The City is under attack from Brussels – for being a symbol of capitalism
The City is England’s smallest county by area and population, so the fact that over 700,000 people are employed in finance and associated professional services in London is a testament to its importance and prosperity as a giant of the financial world. It is the world’s leading exporter of financial services: the value of the UK’s trade surplus in financial services is double that of the next largest country surpluses, recorded by Switzerland, the US and Luxembourg. Yet the City is now under attack – not just for its business and its money, but for everything it represents.
The City is the beating heart of Europe’s financial system. It is not under attack from smarter competitors, from locations with better infrastructure and stronger business frameworks. It is under attack from the EU. The City is the foremost symbol of rational, financial markets in Europe, and the EU is seeking to restrict this.
A recent report by professor Tim Congdon for The Bruges Group, entitled London in Retreat, correctly identifies international financial services – in which the UK has always excelled – as particularly at risk from the EU. And in my view, the trend of excessive and unfriendly EU regulation is not likely to be reversed unless the UK government recovers the power to set the financial sector’s rules. Policymakers in Germany, France and other continental European countries are keen to assert their influence, and new dangers are emerging all the time. Take, for example, the recently-established European Systemic Risk Council, which has the power to close down a financial institution.
The intentions behind the creation of the euro also need to be highlighted. There is no doubt that the euro was created as a means of shifting Europe’s financial centre of gravity from London to mainland Europe. Since then, the euro has indisputably shown its true colours. Anyone with a rational view of the world knows that the single currency has been an historic failure of giant proportions.
There is one thing, and only one thing, that can rescue the euro. That is much more extensive integration between Eurozone countries: a common financial policy, common debt issuance and a willingness to pay enormous transfers from the rich to the poor countries. This “solution” to the euro’s problems is, however, highly undesirable and politically unacceptable to the peoples of Europe’s nations. They do not want more integration, mismanagement and disrespect from a Brussels elite that cares about nothing other than their own careers and political projects.
Banking union is the newest danger for our industry. Undoubtedly, it will lead to healthy banks in northern Europe getting lumbered with the bills of unhealthy banks in the Eurozone, eventually bringing the whole European banking sector to its knees. With bank balance sheets exposed to so much sovereign debt, we have not yet seen the full scale of the crisis which stands before us. It will get much worse, unfortunately, and fortune will favour only the brave that retain control over their own national destiny. If the UK does not regain powers to liberate and reinforce the free markets and capitalism that created all the wealth and prosperity we benefit from today, the situation will go from bad to worse.

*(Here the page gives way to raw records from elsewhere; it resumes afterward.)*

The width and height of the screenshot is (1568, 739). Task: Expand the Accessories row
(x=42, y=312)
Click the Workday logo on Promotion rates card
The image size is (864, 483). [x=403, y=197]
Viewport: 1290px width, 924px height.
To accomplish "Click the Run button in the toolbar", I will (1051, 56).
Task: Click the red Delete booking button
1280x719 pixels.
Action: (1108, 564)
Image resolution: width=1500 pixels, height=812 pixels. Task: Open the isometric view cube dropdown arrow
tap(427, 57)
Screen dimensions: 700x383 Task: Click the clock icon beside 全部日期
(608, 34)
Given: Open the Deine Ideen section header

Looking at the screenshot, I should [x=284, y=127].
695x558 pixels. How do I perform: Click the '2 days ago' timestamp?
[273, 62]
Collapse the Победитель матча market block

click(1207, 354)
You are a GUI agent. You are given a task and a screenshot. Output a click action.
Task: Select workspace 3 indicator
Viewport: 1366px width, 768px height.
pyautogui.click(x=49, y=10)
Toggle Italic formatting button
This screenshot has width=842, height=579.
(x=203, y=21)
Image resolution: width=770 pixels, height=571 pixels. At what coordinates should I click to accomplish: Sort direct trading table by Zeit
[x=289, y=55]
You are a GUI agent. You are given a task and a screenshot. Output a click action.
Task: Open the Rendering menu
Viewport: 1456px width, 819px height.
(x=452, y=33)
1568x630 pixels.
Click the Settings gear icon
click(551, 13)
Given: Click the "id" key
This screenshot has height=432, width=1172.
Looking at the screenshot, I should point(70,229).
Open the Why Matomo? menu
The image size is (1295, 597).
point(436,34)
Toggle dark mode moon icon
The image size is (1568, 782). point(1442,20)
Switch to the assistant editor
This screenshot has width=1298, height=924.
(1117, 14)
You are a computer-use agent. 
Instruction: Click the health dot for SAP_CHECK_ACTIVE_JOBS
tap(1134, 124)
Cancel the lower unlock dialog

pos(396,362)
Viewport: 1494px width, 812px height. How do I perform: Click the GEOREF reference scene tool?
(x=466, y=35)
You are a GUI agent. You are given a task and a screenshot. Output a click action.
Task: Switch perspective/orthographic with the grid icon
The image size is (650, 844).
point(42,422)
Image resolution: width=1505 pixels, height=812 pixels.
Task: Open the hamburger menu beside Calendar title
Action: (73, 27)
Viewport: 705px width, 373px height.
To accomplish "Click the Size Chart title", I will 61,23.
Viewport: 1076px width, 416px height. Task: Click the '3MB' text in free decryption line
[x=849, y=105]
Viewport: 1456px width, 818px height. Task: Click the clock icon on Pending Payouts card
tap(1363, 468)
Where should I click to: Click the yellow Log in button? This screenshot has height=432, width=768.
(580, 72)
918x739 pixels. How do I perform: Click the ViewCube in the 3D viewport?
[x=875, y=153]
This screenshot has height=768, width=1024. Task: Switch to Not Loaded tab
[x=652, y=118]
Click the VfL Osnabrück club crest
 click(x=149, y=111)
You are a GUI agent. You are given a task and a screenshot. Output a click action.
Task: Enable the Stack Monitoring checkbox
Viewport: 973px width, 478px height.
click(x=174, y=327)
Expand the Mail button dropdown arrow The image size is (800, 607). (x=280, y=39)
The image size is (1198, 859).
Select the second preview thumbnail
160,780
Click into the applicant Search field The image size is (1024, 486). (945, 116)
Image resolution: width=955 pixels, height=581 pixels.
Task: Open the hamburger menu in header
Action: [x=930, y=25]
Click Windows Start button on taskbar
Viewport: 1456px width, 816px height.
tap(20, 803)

On 9 November, we will celebrate the twenty-fifth anniversary of the fall of the Berlin Wall. Who, in 1989, could have imagined that, just 25 years later, we would have forgotten about capitalism’s victory, about the dangers and failure of supra-national government and control, forgotten socialism’s absolute bankruptcy and the importance of competition, efficient capital allocation, and specialisation? Yet, here we are. The UK saying stop is the biggest hope for Europe’s future, the biggest hope for the real Europe of history and diverse cultures, skills, competitive spirit and freedom.